I don't have much experience with Serial I/O, but have recently been tasked with fixing some highly flawed serial code, because the original programmer has left the company.
The application is a Windows program that talks to a scientific instrument serially via a virtual COMM port running on USB. Virtual COMM port USB drivers are provided by FTDI, since they manufacture the USB chip we use on the instrument.
The serial code is in an unmanaged C++ DLL, which is shared by both our old C++ software, and our new C# / .Net (WinForms) software.
There are two main problems:
Fails on many XP systems
When the first command is sent to the instrument, there's no response. When you issue the next command, you get the response from the first one.
Here's a typical usage scenario (full source for methods called is included below):
char szBuf [256];
CloseConnection ();
if (OpenConnection ())
{
ClearBuffer ();
// try to get a firmware version number
WriteChar ((char) 'V');
BOOL versionReadStatus1 = ReadString (szBuf, 100);
...
}
On a failing system, the ReadString call will never receive any serial data, and times out. But if we issue another, different command, and call ReadString again, it will return the response from the first command, not the new one!

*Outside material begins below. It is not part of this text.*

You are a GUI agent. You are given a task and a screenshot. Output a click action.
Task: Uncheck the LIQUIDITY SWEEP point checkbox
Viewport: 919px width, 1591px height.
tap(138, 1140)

But this only happens on a large subset of Windows XP systems - and never on Windows 7. As luck would have it, our XP dev machines worked OK, so we did not see the problem until we started beta testing. But I can also reproduce the problem by running an XP VM (VirtualBox) on my XP dev machine. Also, the problem only occurs when using the DLL with the new C# version - works fine with the old C++ app.
This seemed to be resolved when I added a Sleep(21) to the low level BytesInQue method before calling ClearCommError, but this exacerbated the other problem - CPU usage. Sleeping for less than 21 ms would make the failure mode reappear.
High CPU usage
When doing serial I/O CPU use is excessive - often above 90%. This happens with both the new C# app and the old C++ app, but is much worse in the new app. Often makes the UI very non-responsive, but not always.

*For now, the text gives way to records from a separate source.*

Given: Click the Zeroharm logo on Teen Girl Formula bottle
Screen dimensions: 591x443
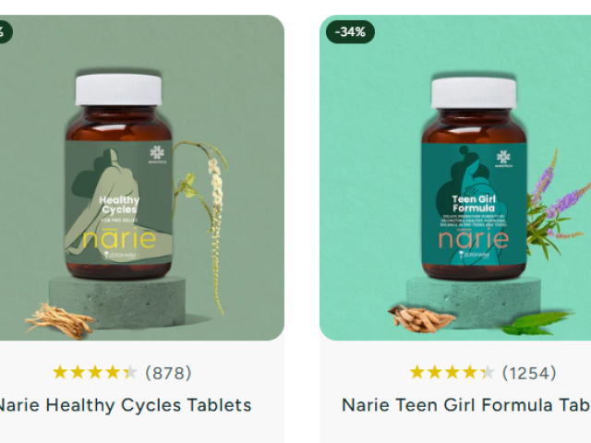Looking at the screenshot, I should [x=474, y=255].

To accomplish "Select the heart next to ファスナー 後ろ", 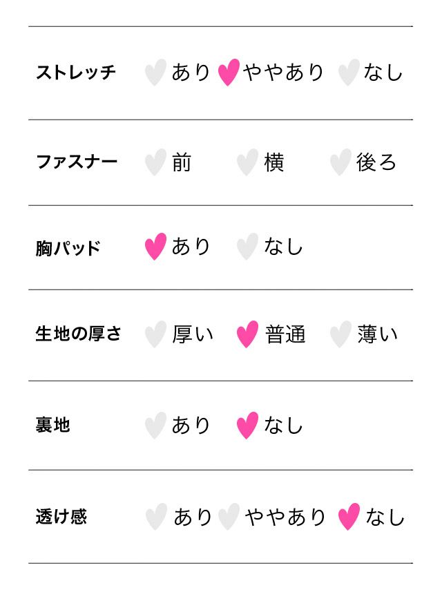I will pos(340,162).
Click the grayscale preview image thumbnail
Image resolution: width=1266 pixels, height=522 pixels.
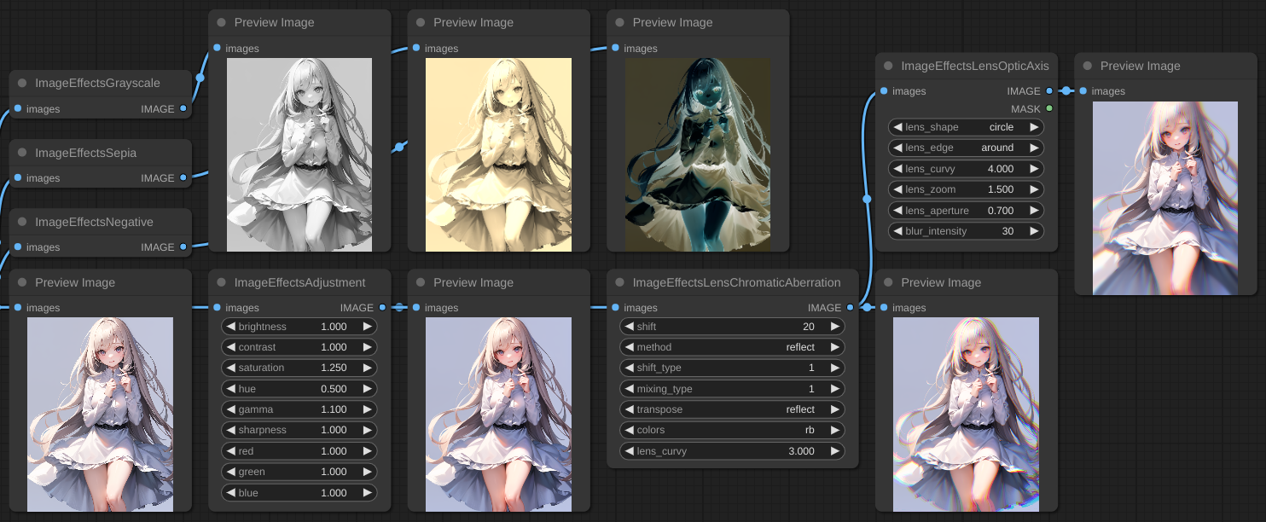(299, 154)

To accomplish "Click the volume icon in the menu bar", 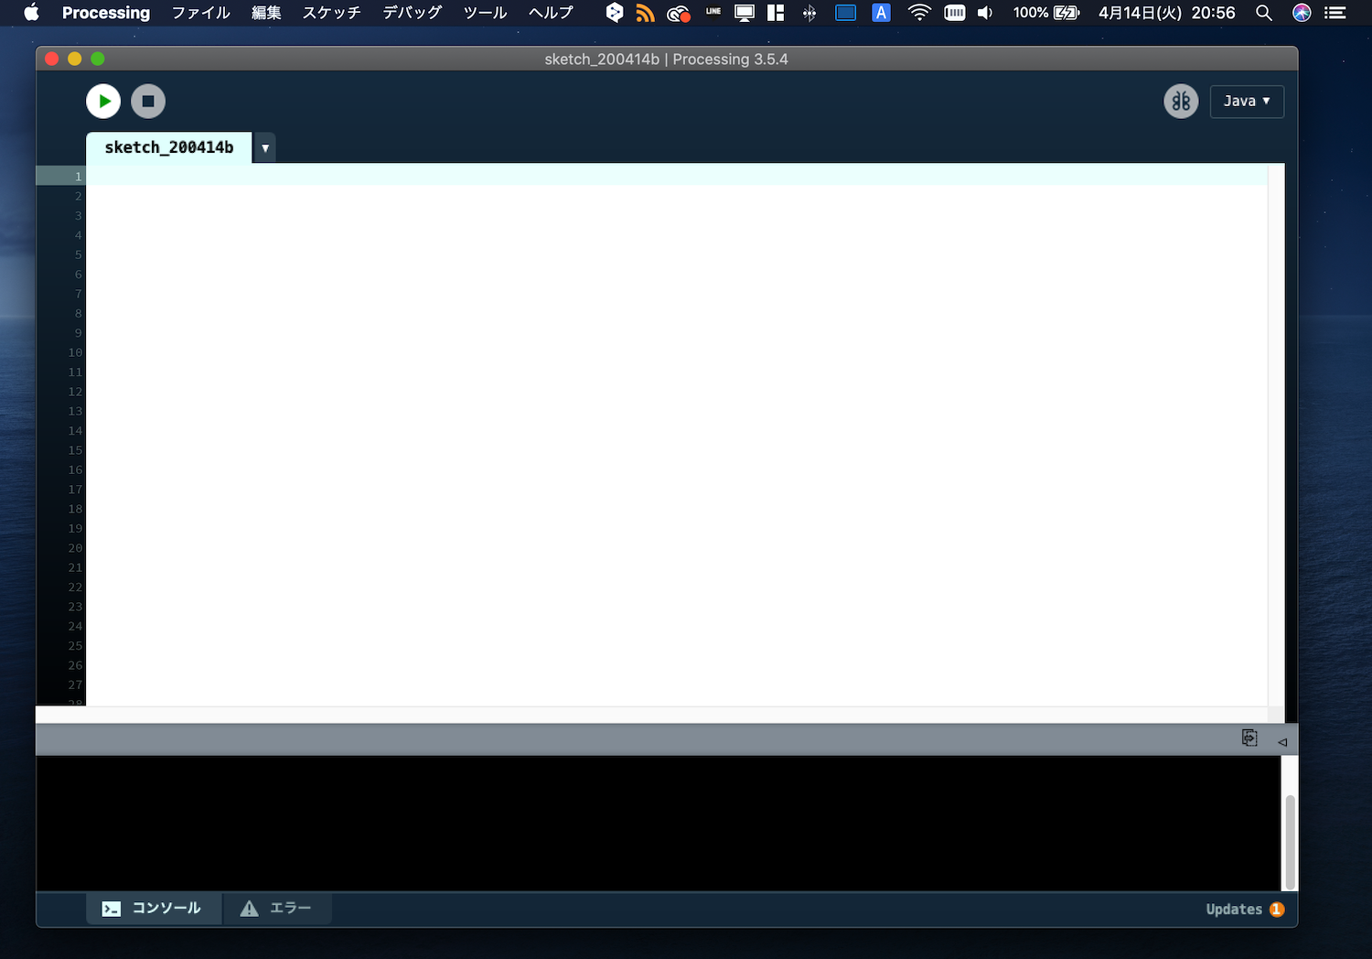I will (x=985, y=13).
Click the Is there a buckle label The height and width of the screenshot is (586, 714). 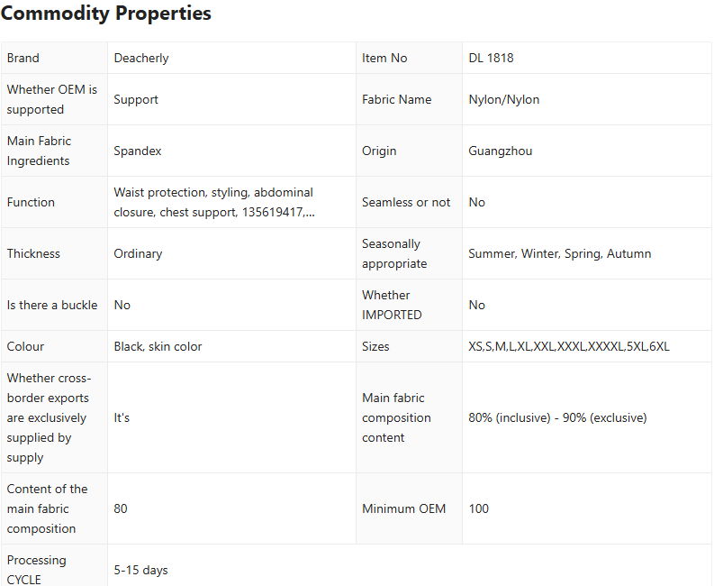52,305
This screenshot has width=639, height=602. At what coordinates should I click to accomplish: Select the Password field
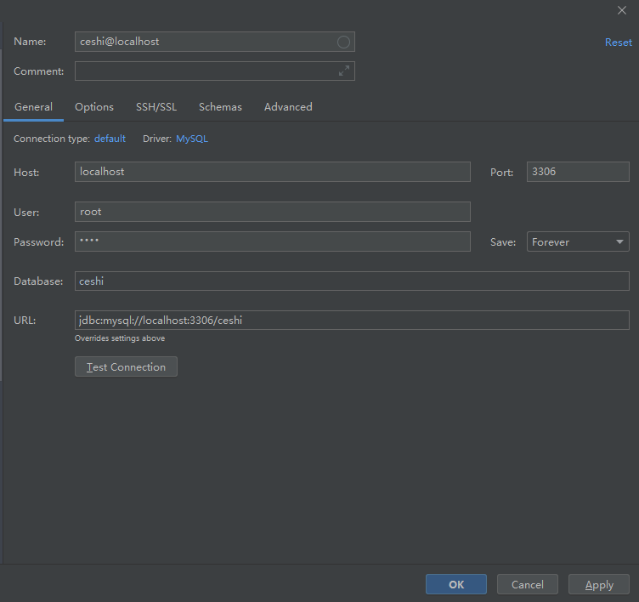(272, 241)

Here's the code for our Port.cpp class, in all it's terrible glory. Sorry for the length, but this is what I'm working with. Most important methods are probably OpenConnection, ReadString, ReadChar, and BytesInQue.
//
// Port.cpp: Implements the CPort class, which is
// the class that controls the serial port.
//
// Copyright (C) 1997-1998 Microsoft Corporation
// All rights reserved.
//
// This source code is only intended as a supplement to the
// Broadcast Architecture Programmer's Reference.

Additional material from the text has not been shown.